**DATA RECORDS:**
>>>

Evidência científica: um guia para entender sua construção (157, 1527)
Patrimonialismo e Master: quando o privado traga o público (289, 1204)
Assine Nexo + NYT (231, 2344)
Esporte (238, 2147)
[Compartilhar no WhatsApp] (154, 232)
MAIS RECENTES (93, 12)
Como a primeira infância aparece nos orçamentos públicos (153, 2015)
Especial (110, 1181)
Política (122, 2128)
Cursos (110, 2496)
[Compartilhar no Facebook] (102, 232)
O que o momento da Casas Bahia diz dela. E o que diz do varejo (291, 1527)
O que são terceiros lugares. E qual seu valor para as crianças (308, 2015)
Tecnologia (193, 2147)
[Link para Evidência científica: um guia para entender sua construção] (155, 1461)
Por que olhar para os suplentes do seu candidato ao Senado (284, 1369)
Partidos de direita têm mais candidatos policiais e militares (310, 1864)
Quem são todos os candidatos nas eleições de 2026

<<<
>>>

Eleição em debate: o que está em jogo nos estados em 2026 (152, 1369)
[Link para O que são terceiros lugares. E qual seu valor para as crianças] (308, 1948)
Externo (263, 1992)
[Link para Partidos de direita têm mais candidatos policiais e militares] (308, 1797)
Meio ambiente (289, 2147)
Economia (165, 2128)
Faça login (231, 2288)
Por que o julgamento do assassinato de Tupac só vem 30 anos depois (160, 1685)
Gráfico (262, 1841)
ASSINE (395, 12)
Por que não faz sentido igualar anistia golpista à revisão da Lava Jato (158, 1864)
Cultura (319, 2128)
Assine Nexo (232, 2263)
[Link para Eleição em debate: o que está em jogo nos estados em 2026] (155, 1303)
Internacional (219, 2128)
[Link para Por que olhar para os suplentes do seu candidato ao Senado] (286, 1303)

<<<

**PROBLEM DESCRIPTION:**
Given the records above, return exactly the lines starting at the line containing "Faça login (231, 2288)" and ending at the line containing "Assine Nexo (232, 2263)", including both.

**REPLY TO THE EXERCISE:**
Faça login (231, 2288)
Por que o julgamento do assassinato de Tupac só vem 30 anos depois (160, 1685)
Gráfico (262, 1841)
ASSINE (395, 12)
Por que não faz sentido igualar anistia golpista à revisão da Lava Jato (158, 1864)
Cultura (319, 2128)
Assine Nexo (232, 2263)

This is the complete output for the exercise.